There's a lot more visibility longterm across your different domains and organizations and websites on how this can be used. So we're able to pull all those requests, we're able to pull the data layer on all those different events that might be firing on the page to validate what's expected, what might go wrong. That way we can be alerted right away and this is easily scalable. We can scan hundreds of pages at a time and look and create different types of critical flows on a website, whether that's a purchase process or signing up for a newsletter or a "contact us" dropdown page, we can be able to scale this on all different types of events firing on a website, whether that's page load or any of the others I mentioned, any click events. 

So some of the key takeaways from this, from what Rob and I have spoken about is data layer governance is vital. This is something I've seen personally with a lot of the different clients I work with that were mentioned at the beginning outside of those is that this is becoming a higher subject. So if you're not doing anything now, go and speak to your representatives, with your partners, your marketing team, your analytics team to talk about, "Are we tracking our data layer? Are we validating that to make sure we're pulling the right information." If you're working with ObservePoint, talk to someone at ObservePoint about this and they'll be able to mention how you can be successful with using ObservePoint to validate your data layer.

And then documentation knowing what your data is. Data layers collecting. This is a huge, huge thing. A lot of times you'll see that like, yeah, we're just collecting a bunch of normal information when they visit the site, what's the day, but with a lot of the things going on with GDPR and CCPA, a lot of security type things, you want to know exactly what you're collecting. That way you can feel confident that you're responsible with the different data and personal information that might be collected. 
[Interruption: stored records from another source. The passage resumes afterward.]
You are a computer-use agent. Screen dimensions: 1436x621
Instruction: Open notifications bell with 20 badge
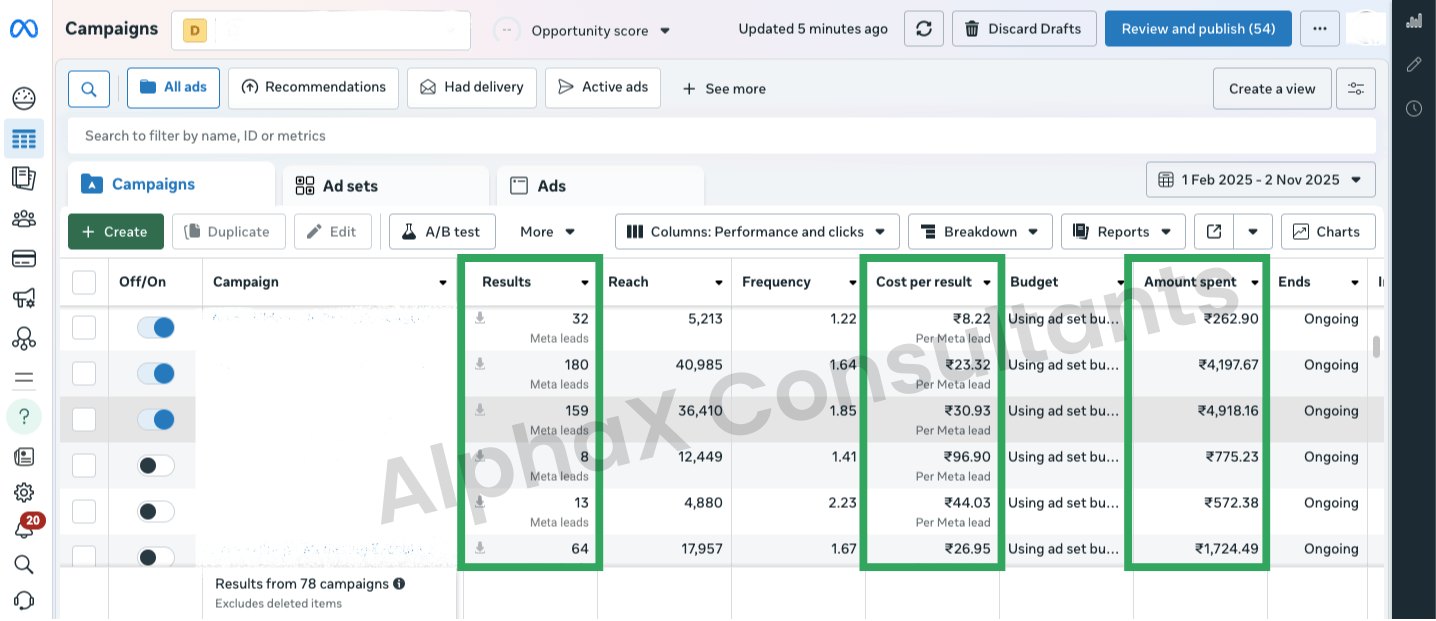[x=24, y=529]
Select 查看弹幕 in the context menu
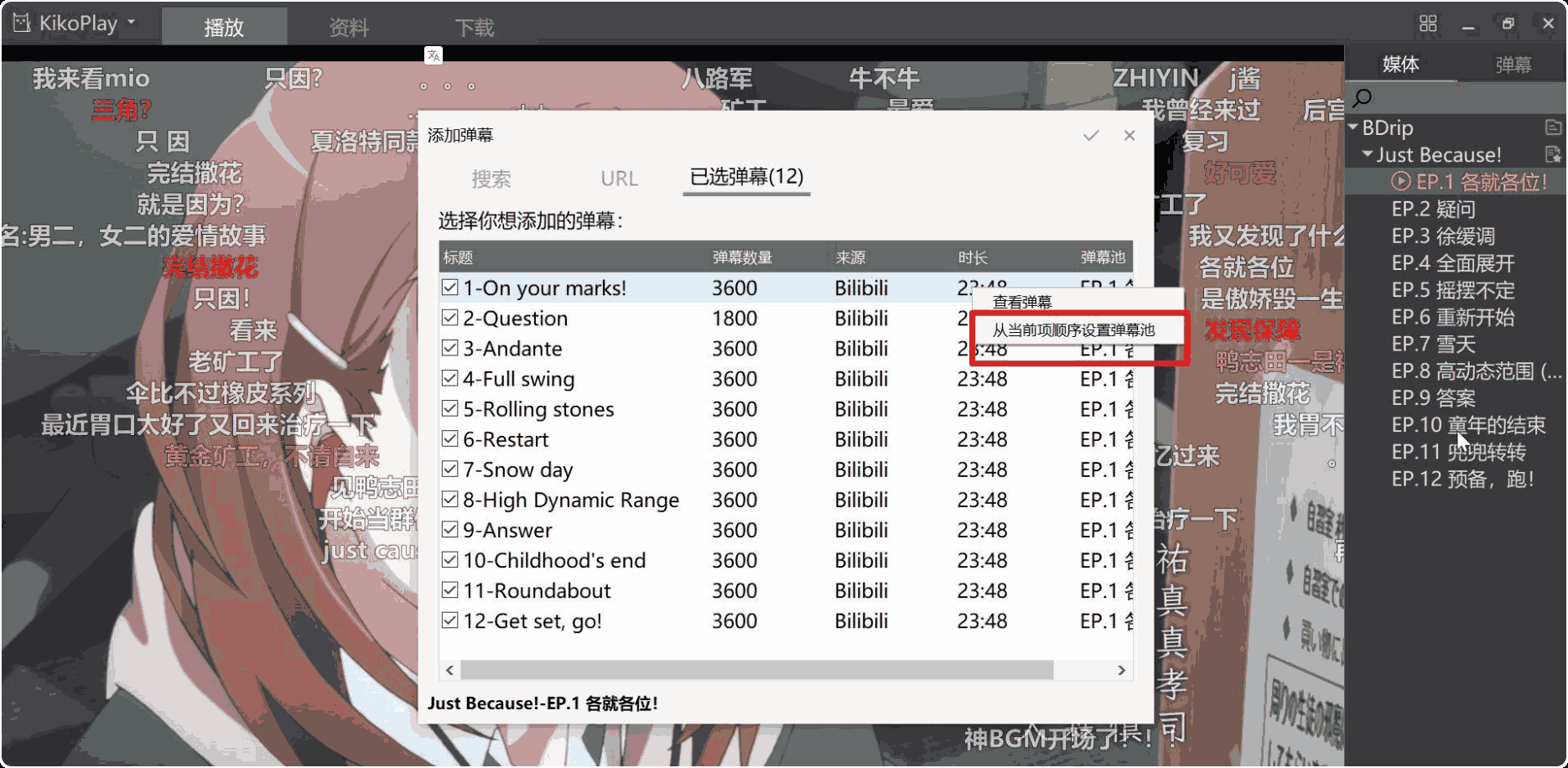The image size is (1568, 768). [x=1021, y=302]
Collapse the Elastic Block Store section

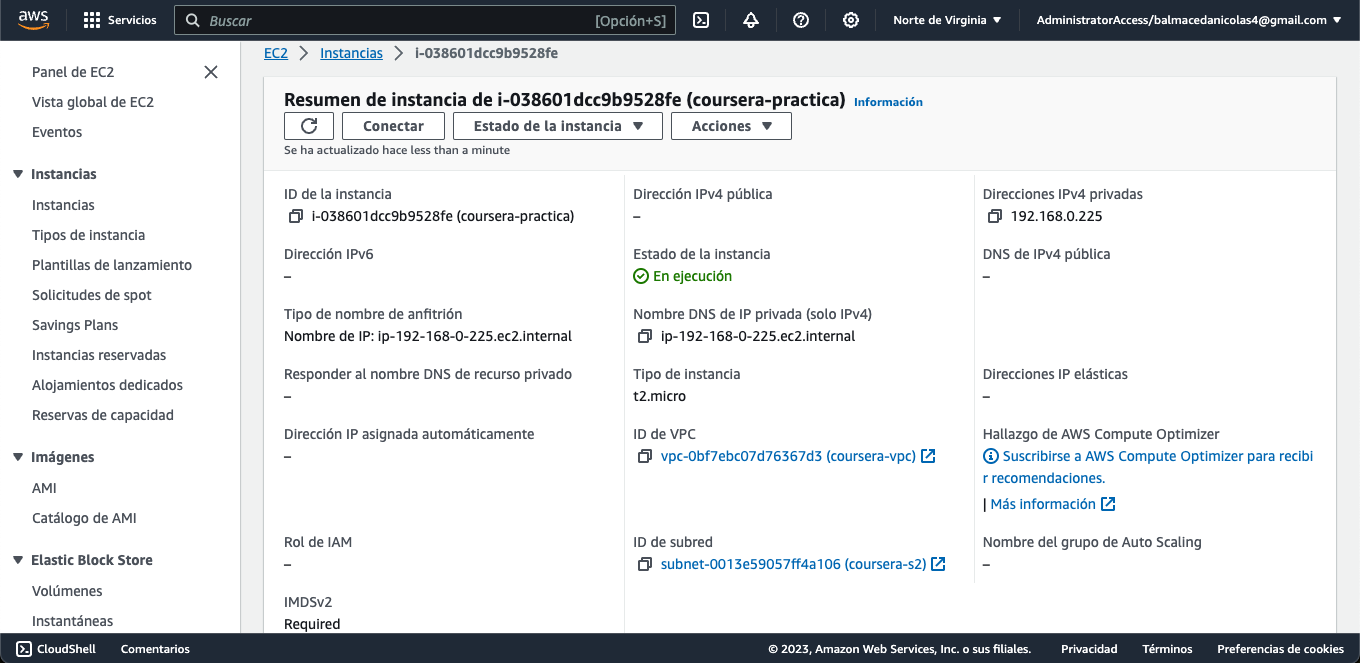18,560
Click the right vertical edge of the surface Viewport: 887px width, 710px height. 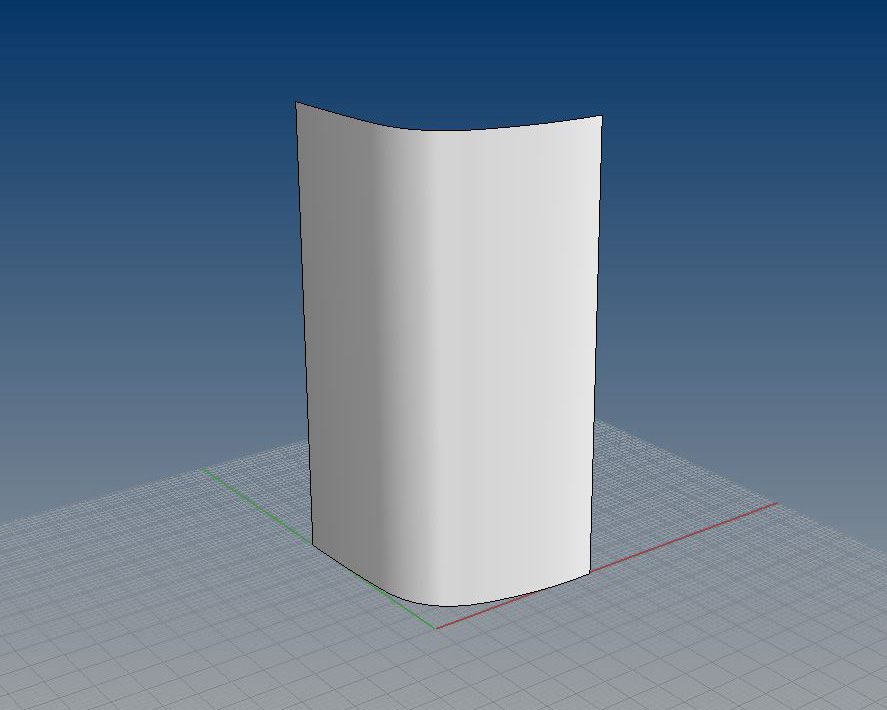597,340
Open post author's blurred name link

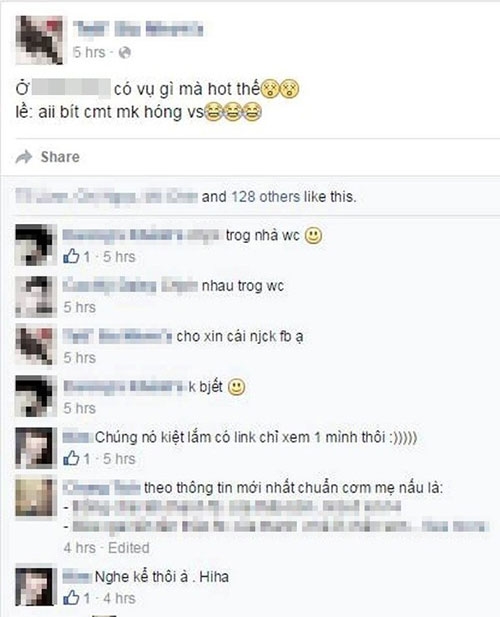(x=138, y=29)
And then finally automating your data layer QA will ensure that your data is accurate and will affect the reporting you get in the end. So being able to scale this, being able to automate this process will not only save you time, but it will also be able to give you a higher confidence in the data you're collecting, making sure it's accurate, it's representative of your key performance indicators. And then also being able to reassure that data that's not only being collected in your data layer, but that's being representative of your data layer or within your tag manager, within your analytics tools like Adobe, that all the data is being accurate. And then you can always reference back to that. And those are some of the key takeaways. And there's a lot more too we can discuss, but data layer governance is a vital piece to your data governance on your website as a whole.